[Material for this exercise]:

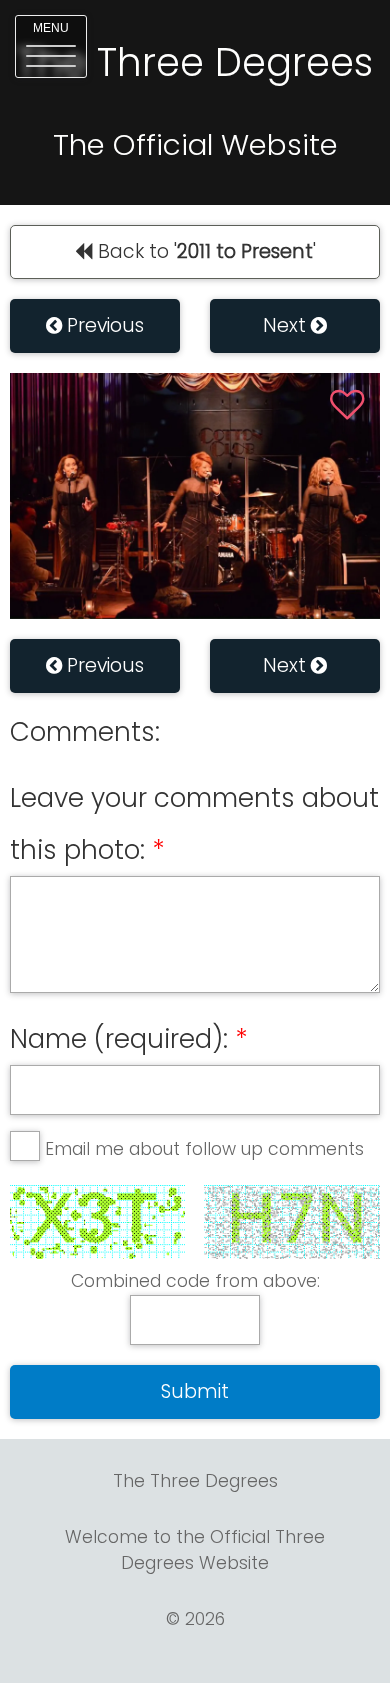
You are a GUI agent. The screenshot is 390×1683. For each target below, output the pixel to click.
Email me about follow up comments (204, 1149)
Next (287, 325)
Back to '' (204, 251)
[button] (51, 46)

---

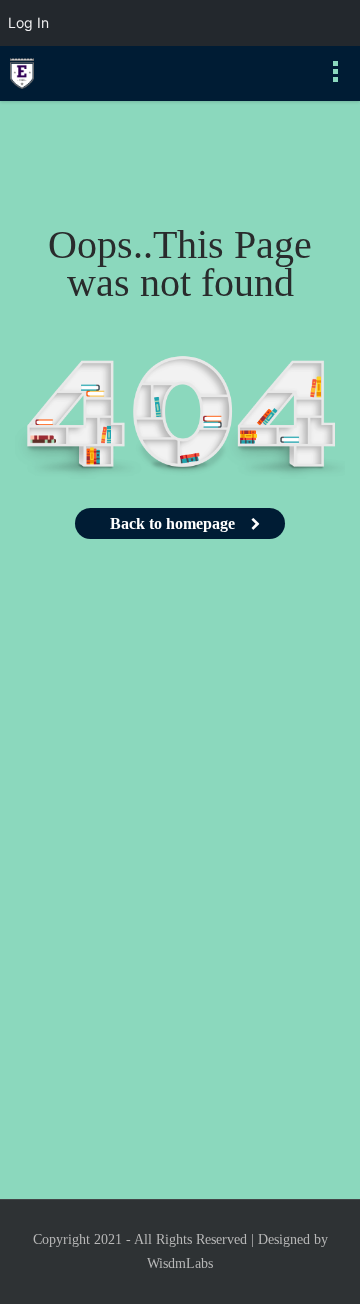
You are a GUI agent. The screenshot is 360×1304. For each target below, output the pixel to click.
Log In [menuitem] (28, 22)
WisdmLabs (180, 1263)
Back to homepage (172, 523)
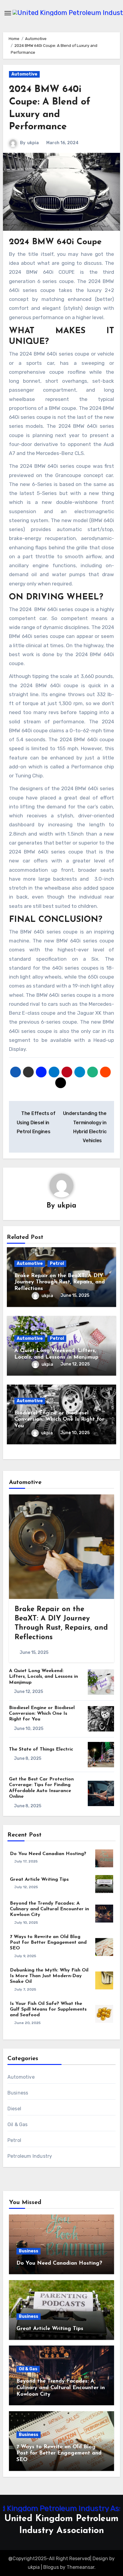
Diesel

--

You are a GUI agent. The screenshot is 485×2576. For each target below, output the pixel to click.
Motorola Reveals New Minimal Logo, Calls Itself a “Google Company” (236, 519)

[Work request]:
List each line of the entries that holds the string "output".

[Response to the task]:
You are a GUI agent. The screenshot is 390×1683. For each target below, output the pixel to click.
You are a GUI agent. The screenshot is 360×1304. For each target below, output the pixel to click.
You are a GUI agent. The screenshot is 485×2576. For each target below, output the pixel to click.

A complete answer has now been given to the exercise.